On each of the Main Events thus far, significant stock market activity has coincidentally occurred (e.g. Google reaching a price of 350, which Cramer had predicted, and the Dow Jones Industrial Average attaining a 4-year high.)

Back to School (2006)

The first "Mad Money Back to School" event was broadcast on February 1, 2006, from Harvard University, Cramer's alma mater. Cramer's special guest was then-New York Attorney General and future New York State Governor Eliot Spitzer, who was a classmate of Cramer's at Harvard Law School.

The second "Back to School" broadcast originated from the University of Michigan on April 25, 2006.

Originally, the Wharton School of the University of Pennsylvania was Cramer's second stop on the tour with an air date of March 29, 2006, but this visit was canceled due to "logistics." Cramer's special guest on the second "Back to School" broadcast was Dave Brandon, CEO of Domino's Pizza.

The third "Back to School" broadcast originated from Columbia University in New York City on May 16, 2006, again promoted by the aforementioned "Britney" commercials. In that episode, a female audience member assisted Jim in throwing a beach chair at the start of the Lightning Round. Cramer's special guests were George David, CEO of United Technologies, and Raymond Milchovich, CEO of Foster Wheeler.

The fourth "Back to School" edition was broadcast from Boston College on September 20, 2006. Cramer's special guest on the fourth "Back to School" show was Tim Russert, and his son, Luke Russert, who was a student at Boston College.

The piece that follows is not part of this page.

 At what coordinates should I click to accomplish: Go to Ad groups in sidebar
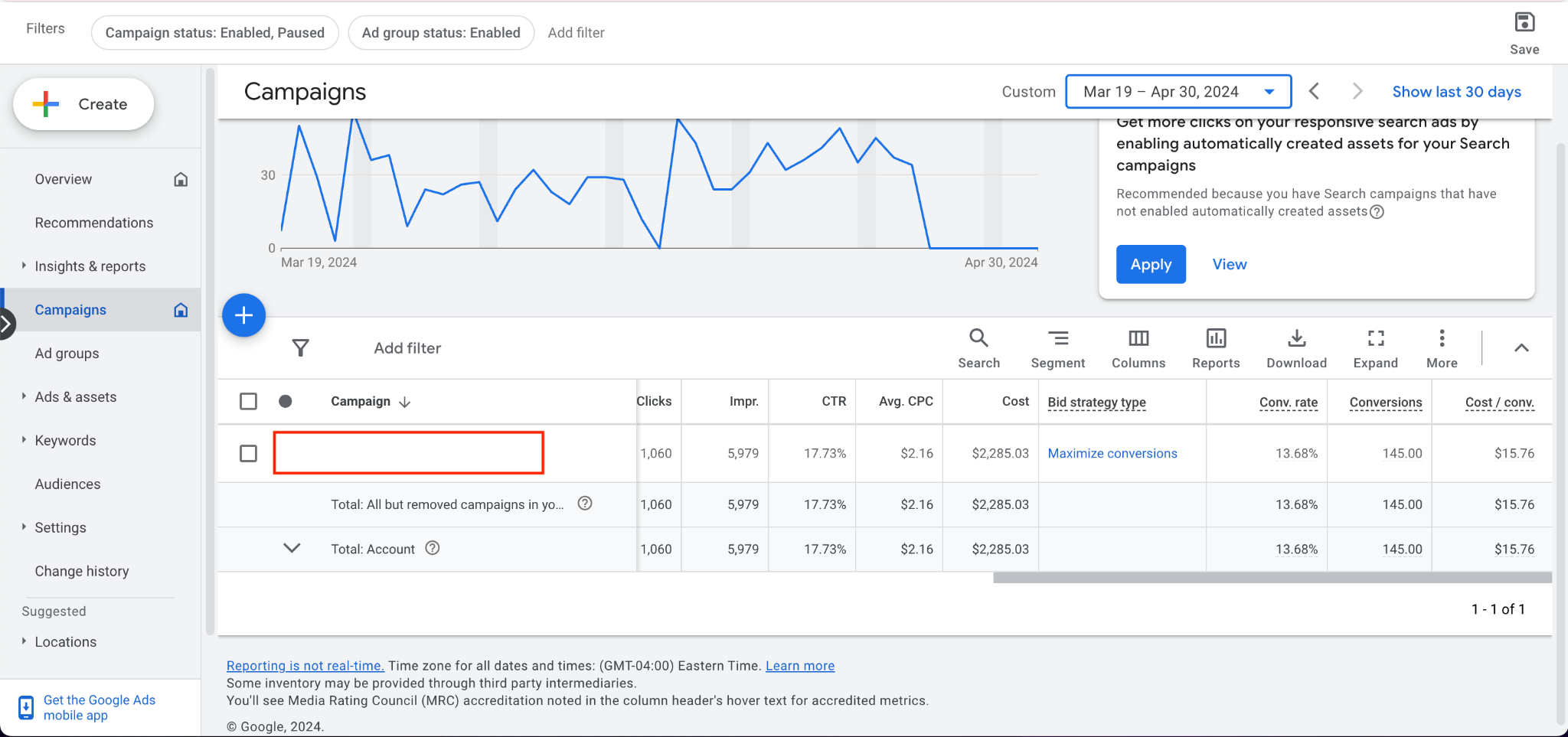(x=67, y=354)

The fifth "Back to School" edition was broadcast from Georgetown University in Washington, D.C. on September 29, 2006, the final stop for the 2006 leg of the "Mad Money Back to School" college tour. Cramer's special guest was NBC News chief White House correspondent David Gregory.

Back to School (2007)
The "Mad Money Back to School" college tour resumed on February 7, 2007. The first stop in the 2007 leg of the tour was at the Darden Graduate School of Business Administration at the University of Virginia. Cramer's special guest was Celgene President and Chief Operating Officer (COO), Robert J. Hugin.

The second stop in this leg was on March 20, 2007, at the McCombs School of Business at the University of Texas, Austin. Cramer's special guest was William R. Johnson, President, Chairman, and CEO of Heinz.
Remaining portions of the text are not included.